§ Extrait du texte:

--------

Mise en ligne : 8 décembre 2004

Texte de l'article :

Outre de nombreux articles sur l’inégalité urbaine, la domination raciale et la théorie sociale, Loïc Wacquant a récemment publié Les Prisons de la misère (Paris, Raison d’agir Éditions, 1999) et Corps et âme Carnet ethnographique d’un apprenti-boxeur (Marseille, Éditions Agone, 2000). Pour lui, l’État pénal doit être situé dans le cadre d’un système libéral-paternaliste qui vise à mettre sous tutelle les classes populaires.

Dans Les Prisons de la misère, j’avance la thèse selon laquelle il existe un lien étroit entre la montée du néolibéralisme et le renforcement des politiques sécuritaires, aux États-Unis d’abord, en Europe ensuite. Cette évolution peut être résumée par une formule lapidaire : « Effacement de l’État économique, abaissement de l’État social, renforcement et glorification de l’État pénal », qui a pour but d’indiquer qu’on ne peut pas comprendre les politiques policières et pénitentiaires dans les sociétés avancées aujourd’hui sans les replacer dans le cadre d’une transformation plus large de l’État, transformation elle-même liée aux mutations de l’emploi et au basculement du rapport de forces entre classes et groupes qui luttent pour son contrôle. Et, dans cette lutte, c’est le grand patronat et les fractions « modernisatrices » de la bourgeoisie et de la noblesse d’État qui, alliées sous la bannière du néo-libéralisme, ont pris le dessus et engagé une vaste campagne de sape de la puissance publique. Dérégulation sociale, montée du salariat précaire (sur fond de chômage de masse en Europe et de « misère laborieuse » en Amérique), et regain de l’État punitif vont de pair : la « main invisible » du marché du travail précarisé trouve son complément institutionnel dans le « poing de fer » de l’État qui se redéploie de sorte à juguler les désordres générés par la diffusion de l’insécurité sociale.

--------

§ Objectifs:
**A.** Répondez à partir de l'extrait sur l'État pénal :
(i) Quel éditeur a publié Corps et âme, et en quelle année ?
(ii) Dans quel pays le renforcement des politiques sécuritaires s'est-il produit en premier, selon la thèse des Prisons de la misère ?
(iii) Quel complément institutionnel la « main invisible » du marché du travail précarisé trouve-t-elle ?
**B.** Recopiez sans modification tout le passage de l'extrait sur l'État pénal, depuis « Texte de l'article » jusqu'à « les classes populaires. » inclus.

--------

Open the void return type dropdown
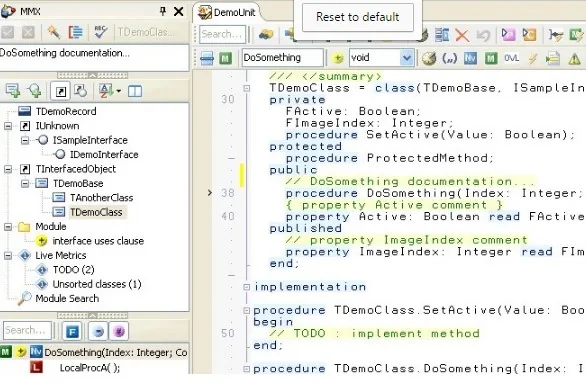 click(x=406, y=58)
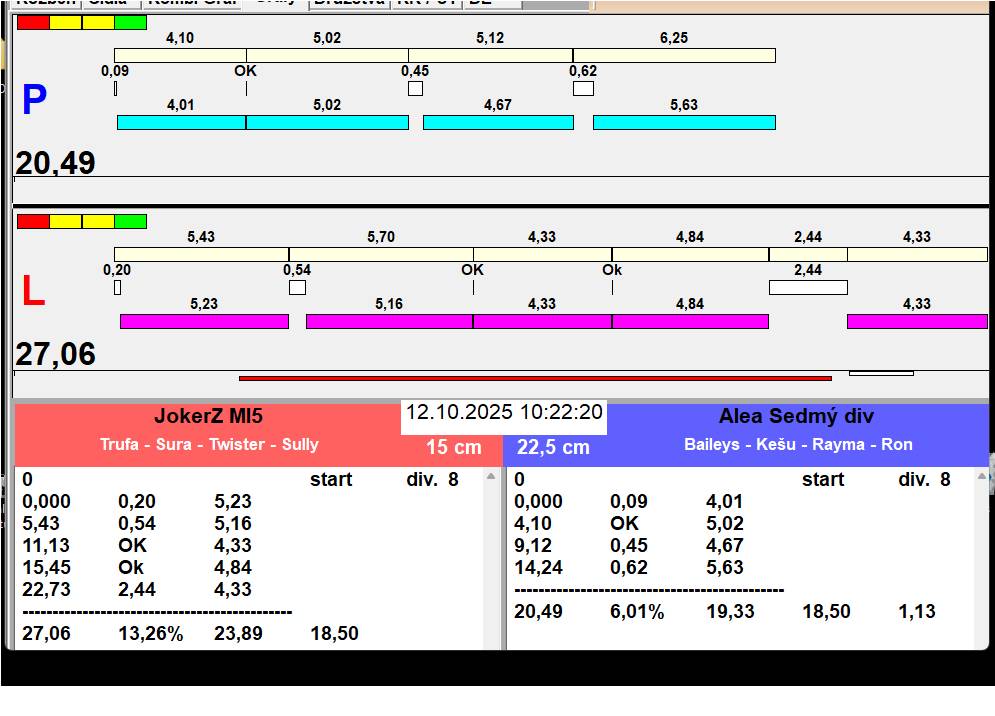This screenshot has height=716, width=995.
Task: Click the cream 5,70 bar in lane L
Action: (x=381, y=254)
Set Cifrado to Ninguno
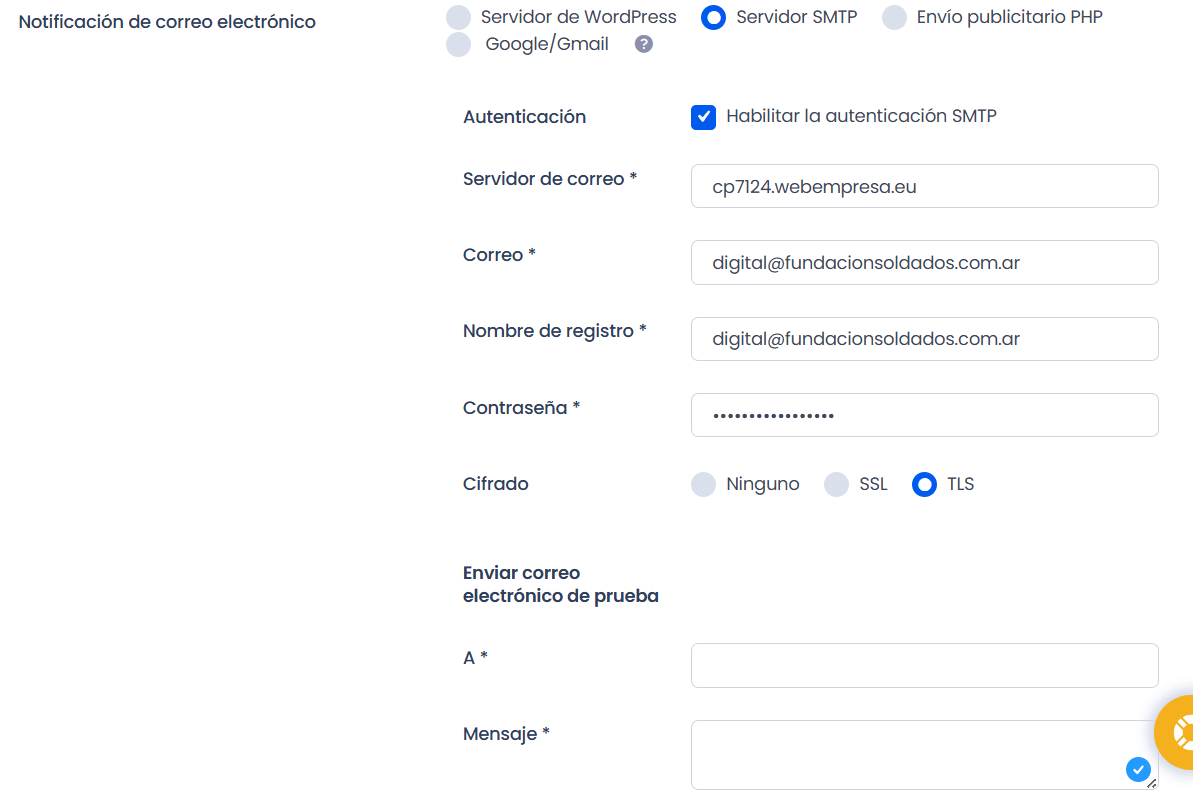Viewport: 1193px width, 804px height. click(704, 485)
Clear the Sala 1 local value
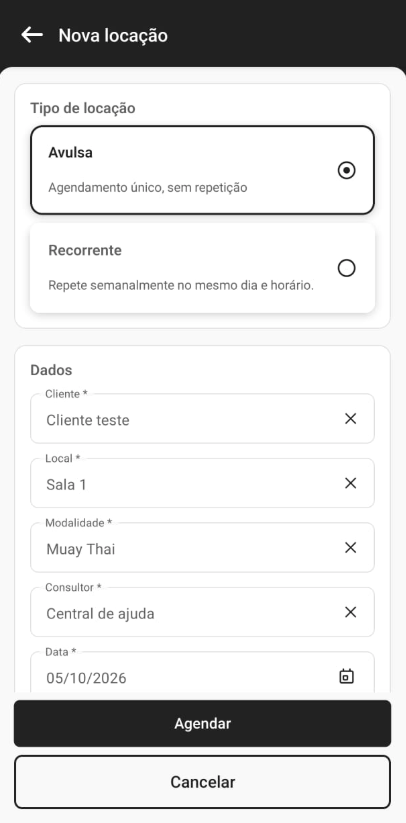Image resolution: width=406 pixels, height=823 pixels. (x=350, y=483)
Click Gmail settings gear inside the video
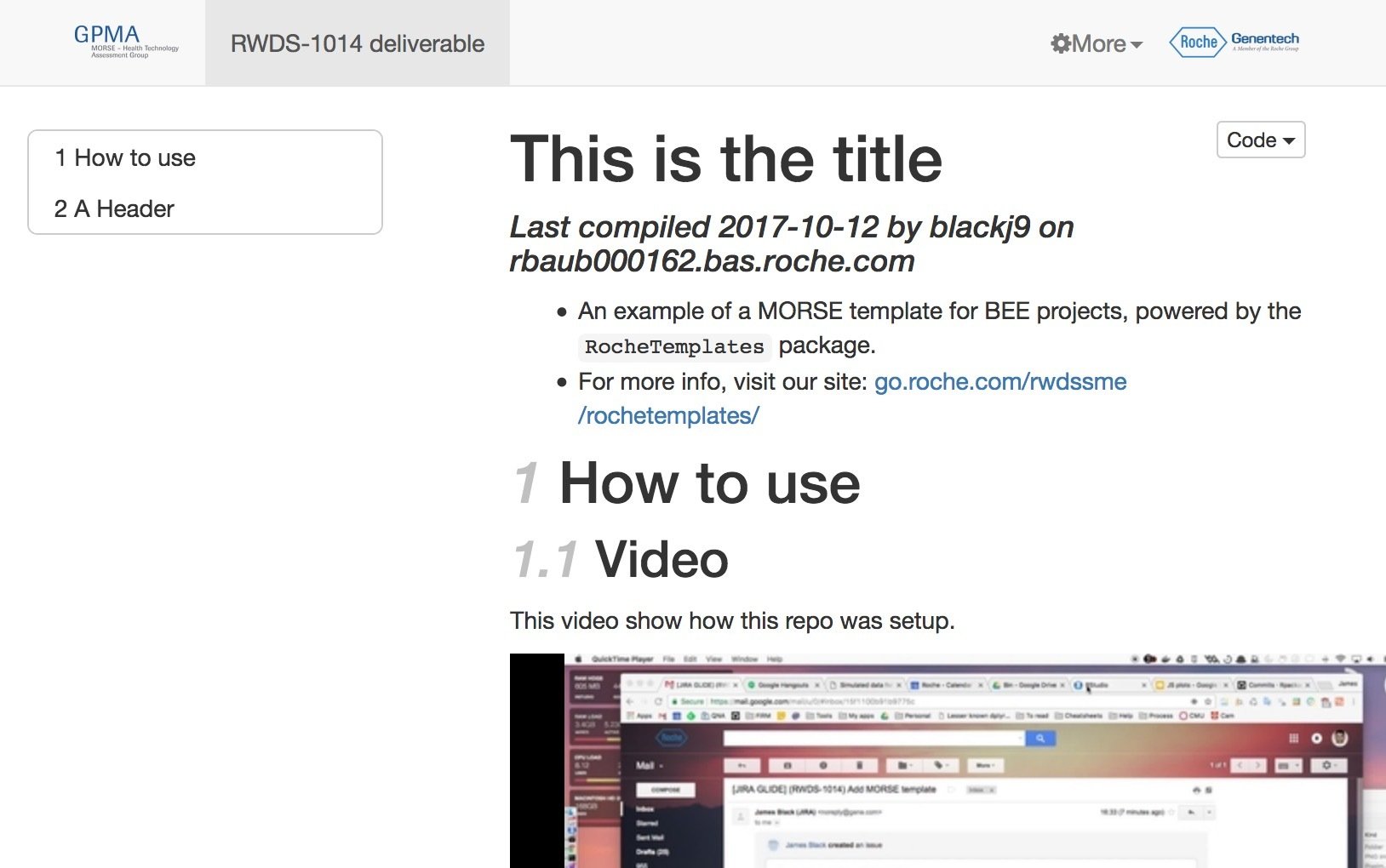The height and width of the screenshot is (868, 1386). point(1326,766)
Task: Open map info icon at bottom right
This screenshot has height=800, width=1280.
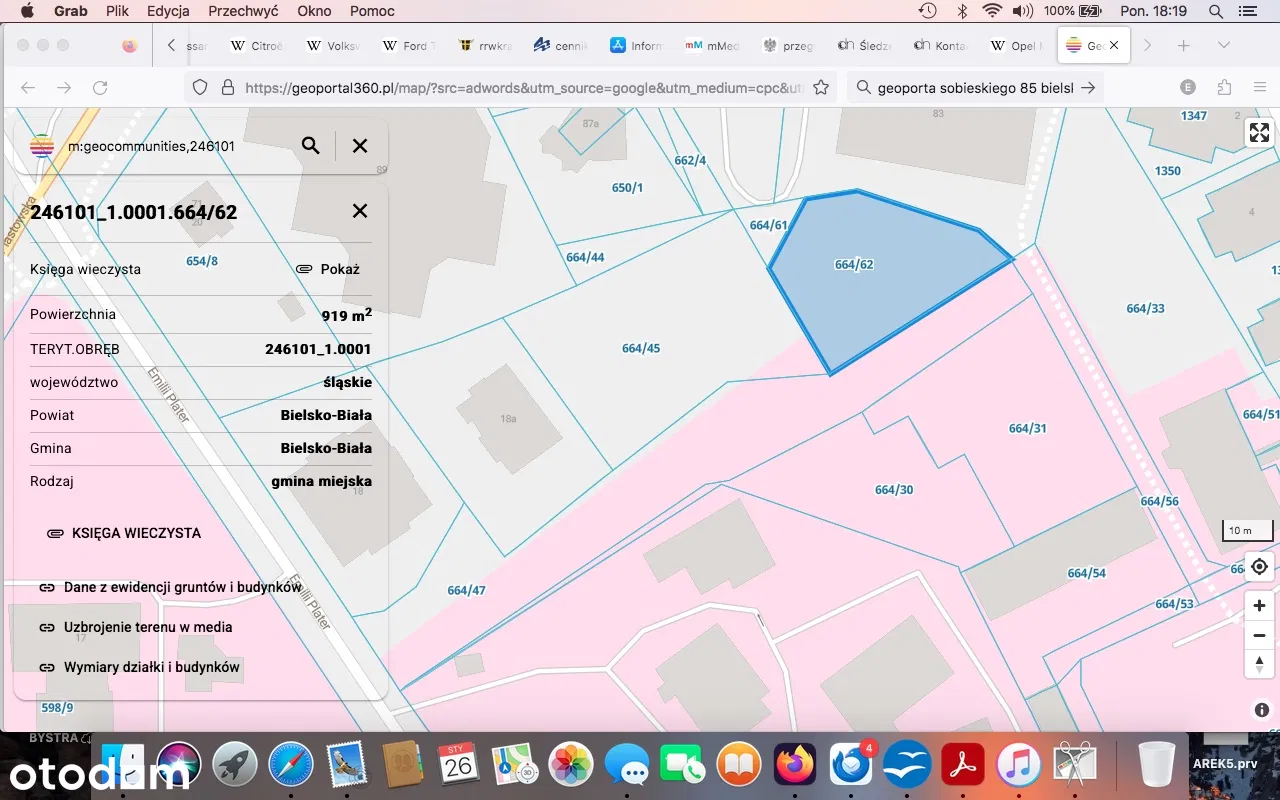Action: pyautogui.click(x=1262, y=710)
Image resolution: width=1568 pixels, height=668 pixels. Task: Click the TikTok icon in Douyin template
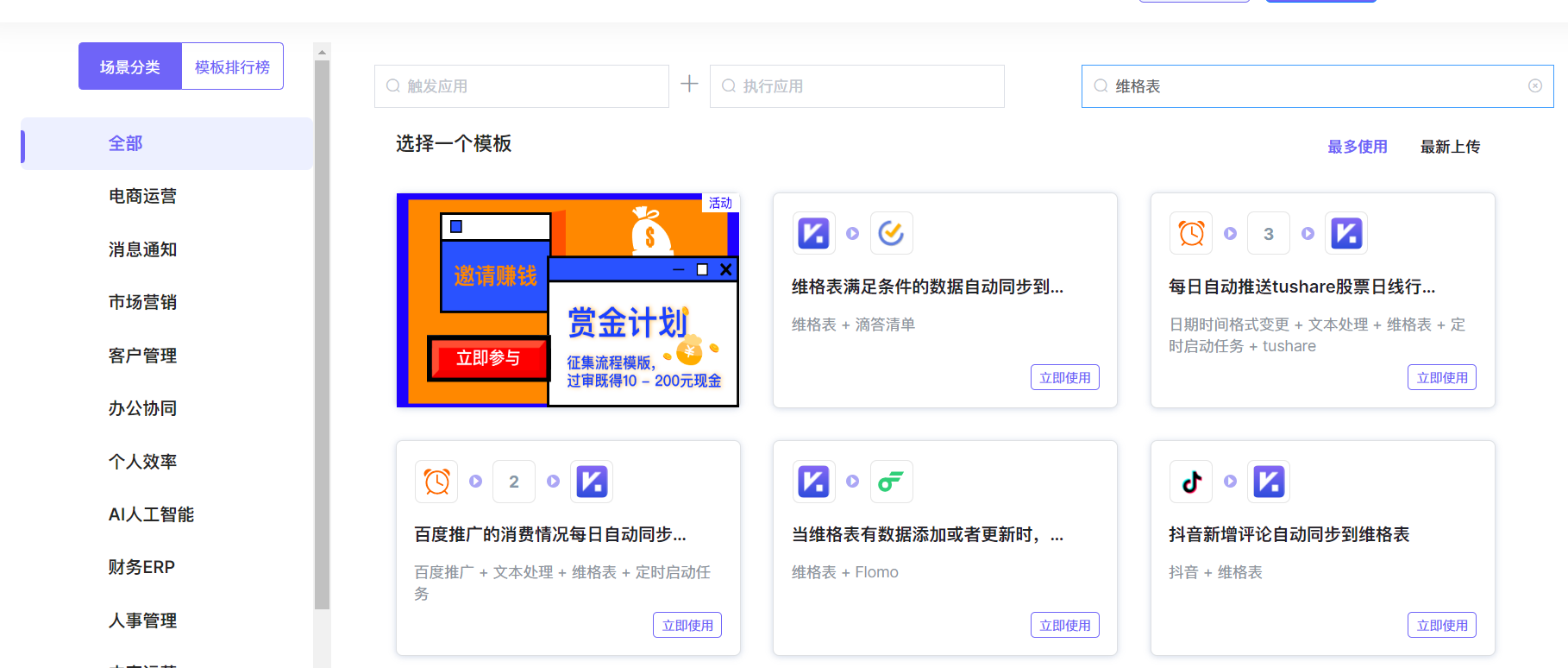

--------

§ Résultats par tâche:
**A.**
(i) Les Éditions Agone (Marseille), en 2000.
(ii) Aux États-Unis.
(iii) Le « poing de fer » de l'État.

**B.**
Texte de l'article :

Outre de nombreux articles sur l’inégalité urbaine, la domination raciale et la théorie sociale, Loïc Wacquant a récemment publié Les Prisons de la misère (Paris, Raison d’agir Éditions, 1999) et Corps et âme Carnet ethnographique d’un apprenti-boxeur (Marseille, Éditions Agone, 2000). Pour lui, l’État pénal doit être situé dans le cadre d’un système libéral-paternaliste qui vise à mettre sous tutelle les classes populaires.